Task requirements: Copy out the records exactly, everything from the line containing "383x437 pixels. Task: Click" down to the line containing "Action: [268, 265]", and include both of those lines.
================
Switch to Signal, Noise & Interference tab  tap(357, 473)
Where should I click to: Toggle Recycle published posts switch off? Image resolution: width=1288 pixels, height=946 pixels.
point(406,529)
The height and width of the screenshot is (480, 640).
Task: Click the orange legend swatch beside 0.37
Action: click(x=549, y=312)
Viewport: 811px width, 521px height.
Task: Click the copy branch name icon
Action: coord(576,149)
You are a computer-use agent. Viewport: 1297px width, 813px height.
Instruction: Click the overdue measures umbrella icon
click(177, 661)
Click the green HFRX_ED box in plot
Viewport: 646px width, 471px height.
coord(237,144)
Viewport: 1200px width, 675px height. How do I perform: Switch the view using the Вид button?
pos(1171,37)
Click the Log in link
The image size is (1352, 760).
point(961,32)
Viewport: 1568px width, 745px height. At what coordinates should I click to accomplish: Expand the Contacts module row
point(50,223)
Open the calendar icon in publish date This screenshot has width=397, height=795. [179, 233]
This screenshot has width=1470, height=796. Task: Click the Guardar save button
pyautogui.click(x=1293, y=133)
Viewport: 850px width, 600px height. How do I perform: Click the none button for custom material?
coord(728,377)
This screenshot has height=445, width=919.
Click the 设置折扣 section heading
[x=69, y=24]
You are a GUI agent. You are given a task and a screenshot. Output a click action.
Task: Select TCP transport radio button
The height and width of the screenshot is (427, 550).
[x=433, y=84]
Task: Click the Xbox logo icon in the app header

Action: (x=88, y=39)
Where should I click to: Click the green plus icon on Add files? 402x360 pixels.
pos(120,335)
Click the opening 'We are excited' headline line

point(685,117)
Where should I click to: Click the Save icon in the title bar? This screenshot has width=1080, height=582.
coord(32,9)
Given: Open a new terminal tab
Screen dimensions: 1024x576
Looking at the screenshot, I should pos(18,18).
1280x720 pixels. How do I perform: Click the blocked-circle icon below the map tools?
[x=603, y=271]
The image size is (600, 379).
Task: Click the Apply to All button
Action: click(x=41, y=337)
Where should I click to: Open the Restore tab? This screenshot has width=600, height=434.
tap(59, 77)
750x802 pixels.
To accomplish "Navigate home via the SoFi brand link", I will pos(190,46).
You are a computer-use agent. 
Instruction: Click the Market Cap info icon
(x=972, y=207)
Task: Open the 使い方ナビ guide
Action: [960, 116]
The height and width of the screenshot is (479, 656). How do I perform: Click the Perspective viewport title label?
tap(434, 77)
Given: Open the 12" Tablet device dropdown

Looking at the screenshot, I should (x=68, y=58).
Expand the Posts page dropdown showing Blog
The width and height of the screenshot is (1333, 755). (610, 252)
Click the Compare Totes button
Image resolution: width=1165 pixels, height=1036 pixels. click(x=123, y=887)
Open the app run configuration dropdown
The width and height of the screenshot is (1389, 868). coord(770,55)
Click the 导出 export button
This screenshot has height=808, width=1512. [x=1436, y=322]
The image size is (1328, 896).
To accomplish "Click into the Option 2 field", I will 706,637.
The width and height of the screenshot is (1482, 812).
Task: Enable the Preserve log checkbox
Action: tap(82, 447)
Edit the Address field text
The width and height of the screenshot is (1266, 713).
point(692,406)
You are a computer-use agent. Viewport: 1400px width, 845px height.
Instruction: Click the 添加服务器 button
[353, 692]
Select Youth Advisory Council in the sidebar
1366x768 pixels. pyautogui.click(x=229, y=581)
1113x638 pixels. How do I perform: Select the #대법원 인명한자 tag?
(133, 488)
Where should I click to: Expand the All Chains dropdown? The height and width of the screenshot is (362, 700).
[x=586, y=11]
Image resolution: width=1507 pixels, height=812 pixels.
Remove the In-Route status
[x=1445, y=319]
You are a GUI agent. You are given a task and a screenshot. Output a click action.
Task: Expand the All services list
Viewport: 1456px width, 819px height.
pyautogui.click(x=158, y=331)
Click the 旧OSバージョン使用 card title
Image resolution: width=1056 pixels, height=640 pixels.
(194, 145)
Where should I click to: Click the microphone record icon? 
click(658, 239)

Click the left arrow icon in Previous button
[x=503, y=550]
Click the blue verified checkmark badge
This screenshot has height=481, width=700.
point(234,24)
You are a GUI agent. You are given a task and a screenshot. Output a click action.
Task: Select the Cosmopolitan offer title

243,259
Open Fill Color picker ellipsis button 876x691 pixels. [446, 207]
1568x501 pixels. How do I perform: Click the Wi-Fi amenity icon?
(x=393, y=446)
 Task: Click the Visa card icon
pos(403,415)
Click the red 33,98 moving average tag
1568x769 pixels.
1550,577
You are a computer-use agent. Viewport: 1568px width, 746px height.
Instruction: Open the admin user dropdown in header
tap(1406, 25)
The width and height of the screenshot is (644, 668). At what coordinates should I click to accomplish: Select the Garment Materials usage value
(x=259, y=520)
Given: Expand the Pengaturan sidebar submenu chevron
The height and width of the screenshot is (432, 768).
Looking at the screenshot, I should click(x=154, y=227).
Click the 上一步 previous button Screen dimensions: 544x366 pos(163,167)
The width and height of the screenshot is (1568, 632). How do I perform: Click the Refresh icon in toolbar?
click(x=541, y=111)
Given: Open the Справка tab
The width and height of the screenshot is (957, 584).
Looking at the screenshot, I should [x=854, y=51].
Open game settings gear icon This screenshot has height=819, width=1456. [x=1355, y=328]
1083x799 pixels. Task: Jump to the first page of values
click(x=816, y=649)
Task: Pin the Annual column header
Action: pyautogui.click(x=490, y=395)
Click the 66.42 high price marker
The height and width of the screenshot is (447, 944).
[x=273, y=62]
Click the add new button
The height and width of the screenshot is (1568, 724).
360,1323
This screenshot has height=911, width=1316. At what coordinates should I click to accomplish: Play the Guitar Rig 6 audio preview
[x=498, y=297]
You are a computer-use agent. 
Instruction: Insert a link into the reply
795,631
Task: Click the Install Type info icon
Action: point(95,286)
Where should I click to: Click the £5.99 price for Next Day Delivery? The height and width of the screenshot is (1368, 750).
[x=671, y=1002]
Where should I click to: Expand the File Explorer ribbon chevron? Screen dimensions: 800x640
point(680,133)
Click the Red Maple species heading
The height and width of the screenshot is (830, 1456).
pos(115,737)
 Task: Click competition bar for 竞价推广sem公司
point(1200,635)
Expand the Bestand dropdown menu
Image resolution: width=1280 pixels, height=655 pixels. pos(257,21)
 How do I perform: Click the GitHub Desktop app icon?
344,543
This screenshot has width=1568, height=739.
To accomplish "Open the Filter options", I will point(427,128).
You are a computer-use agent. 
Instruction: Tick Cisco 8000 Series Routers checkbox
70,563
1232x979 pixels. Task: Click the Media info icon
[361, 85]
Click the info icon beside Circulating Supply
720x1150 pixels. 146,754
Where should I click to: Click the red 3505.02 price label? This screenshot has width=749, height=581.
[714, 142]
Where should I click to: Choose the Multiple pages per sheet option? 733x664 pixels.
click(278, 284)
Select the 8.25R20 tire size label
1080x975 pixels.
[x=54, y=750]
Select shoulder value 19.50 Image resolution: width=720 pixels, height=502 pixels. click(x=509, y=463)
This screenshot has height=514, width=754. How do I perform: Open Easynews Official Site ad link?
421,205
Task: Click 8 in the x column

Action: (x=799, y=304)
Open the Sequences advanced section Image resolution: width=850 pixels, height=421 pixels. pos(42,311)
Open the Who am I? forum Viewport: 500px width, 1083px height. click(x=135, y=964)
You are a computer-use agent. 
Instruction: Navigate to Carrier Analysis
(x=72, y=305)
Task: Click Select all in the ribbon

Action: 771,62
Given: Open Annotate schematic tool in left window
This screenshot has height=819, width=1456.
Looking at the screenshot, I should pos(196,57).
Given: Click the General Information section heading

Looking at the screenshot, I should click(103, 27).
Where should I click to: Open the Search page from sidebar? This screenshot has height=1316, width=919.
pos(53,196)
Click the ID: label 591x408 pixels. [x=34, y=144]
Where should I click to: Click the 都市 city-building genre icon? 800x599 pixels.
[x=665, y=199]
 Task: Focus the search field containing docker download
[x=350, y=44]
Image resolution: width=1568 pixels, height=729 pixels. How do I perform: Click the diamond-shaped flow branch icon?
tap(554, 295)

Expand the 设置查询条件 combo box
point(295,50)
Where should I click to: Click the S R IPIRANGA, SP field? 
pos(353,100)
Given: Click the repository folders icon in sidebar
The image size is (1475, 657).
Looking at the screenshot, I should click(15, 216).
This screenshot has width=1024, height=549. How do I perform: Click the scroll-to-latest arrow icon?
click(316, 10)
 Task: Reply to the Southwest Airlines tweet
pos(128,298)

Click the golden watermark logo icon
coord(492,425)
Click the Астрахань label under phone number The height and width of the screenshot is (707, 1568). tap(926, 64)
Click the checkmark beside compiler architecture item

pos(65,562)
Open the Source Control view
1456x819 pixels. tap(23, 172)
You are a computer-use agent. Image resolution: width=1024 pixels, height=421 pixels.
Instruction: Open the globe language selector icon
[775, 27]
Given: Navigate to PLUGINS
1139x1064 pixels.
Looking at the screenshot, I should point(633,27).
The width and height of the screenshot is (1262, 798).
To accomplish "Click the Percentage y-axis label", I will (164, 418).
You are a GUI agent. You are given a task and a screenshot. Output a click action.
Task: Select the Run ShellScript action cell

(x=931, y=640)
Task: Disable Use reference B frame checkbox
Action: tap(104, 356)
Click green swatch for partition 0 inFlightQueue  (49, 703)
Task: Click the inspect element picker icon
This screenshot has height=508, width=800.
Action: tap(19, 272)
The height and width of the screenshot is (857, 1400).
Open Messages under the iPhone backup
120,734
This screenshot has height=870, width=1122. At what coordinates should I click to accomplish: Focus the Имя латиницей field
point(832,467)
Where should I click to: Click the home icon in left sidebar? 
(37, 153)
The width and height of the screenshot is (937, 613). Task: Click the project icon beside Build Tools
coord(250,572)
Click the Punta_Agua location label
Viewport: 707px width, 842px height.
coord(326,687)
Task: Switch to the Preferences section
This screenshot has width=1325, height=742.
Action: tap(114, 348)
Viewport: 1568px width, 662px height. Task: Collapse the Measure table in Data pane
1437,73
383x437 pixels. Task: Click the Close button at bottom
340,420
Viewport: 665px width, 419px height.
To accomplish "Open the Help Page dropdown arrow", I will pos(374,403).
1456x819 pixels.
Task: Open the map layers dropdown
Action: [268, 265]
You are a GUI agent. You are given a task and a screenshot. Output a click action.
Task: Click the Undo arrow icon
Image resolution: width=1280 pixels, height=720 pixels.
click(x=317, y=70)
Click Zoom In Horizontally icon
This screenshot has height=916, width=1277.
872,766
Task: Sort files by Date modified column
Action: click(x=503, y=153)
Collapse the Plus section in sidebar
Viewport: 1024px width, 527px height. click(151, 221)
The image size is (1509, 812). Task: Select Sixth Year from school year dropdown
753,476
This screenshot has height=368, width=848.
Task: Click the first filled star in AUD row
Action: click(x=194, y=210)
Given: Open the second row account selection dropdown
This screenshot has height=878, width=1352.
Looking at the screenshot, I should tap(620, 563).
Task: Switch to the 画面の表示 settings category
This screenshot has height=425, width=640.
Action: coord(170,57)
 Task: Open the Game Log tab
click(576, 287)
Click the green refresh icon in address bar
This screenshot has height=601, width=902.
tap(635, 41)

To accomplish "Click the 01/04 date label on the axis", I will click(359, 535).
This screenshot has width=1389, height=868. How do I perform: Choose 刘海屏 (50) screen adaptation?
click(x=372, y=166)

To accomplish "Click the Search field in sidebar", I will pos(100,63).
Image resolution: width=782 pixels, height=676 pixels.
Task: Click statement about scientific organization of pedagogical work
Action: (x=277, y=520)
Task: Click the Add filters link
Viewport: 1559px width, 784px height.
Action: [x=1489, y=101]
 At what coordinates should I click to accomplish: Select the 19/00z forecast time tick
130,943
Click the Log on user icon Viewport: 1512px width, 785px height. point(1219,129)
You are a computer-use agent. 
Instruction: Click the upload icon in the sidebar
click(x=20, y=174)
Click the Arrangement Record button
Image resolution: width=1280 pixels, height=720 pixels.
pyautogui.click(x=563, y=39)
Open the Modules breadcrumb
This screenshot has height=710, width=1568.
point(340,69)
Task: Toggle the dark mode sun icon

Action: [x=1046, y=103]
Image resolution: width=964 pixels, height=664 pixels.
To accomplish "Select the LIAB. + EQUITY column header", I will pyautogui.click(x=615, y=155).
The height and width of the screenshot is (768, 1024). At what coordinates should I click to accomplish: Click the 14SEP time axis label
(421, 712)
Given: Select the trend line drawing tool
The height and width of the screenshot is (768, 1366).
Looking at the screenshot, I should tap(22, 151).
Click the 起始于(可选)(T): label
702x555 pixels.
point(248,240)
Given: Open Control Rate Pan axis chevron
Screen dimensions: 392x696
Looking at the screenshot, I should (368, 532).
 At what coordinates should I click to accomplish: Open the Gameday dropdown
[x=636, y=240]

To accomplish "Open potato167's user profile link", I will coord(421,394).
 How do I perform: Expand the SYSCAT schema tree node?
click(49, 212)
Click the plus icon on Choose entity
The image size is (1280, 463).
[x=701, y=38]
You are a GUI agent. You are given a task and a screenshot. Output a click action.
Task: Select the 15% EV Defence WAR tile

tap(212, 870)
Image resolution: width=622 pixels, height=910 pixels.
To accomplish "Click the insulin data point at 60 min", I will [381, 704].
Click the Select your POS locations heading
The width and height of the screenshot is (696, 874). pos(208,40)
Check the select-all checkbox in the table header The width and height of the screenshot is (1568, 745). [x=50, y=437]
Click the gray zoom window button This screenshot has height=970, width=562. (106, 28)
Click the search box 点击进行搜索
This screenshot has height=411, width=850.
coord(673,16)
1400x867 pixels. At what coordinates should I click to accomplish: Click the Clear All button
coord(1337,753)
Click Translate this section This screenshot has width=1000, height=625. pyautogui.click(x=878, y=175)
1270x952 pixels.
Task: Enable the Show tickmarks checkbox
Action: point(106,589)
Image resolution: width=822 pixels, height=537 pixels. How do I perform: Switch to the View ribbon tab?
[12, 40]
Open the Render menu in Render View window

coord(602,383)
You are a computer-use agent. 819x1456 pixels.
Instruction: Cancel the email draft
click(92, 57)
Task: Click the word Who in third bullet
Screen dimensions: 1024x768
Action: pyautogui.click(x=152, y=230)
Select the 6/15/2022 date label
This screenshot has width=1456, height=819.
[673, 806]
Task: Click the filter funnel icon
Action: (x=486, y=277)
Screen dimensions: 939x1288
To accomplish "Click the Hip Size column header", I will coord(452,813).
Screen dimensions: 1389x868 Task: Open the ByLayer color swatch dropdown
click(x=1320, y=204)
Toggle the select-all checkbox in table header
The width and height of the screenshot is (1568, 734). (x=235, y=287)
================
Solved exercise:
383x437 pixels. Task: Click the Close button at bottom
340,420
Viewport: 665px width, 419px height.
To accomplish "Open the Help Page dropdown arrow", I will pos(374,403).
1456x819 pixels.
Task: Open the map layers dropdown
Action: [268, 265]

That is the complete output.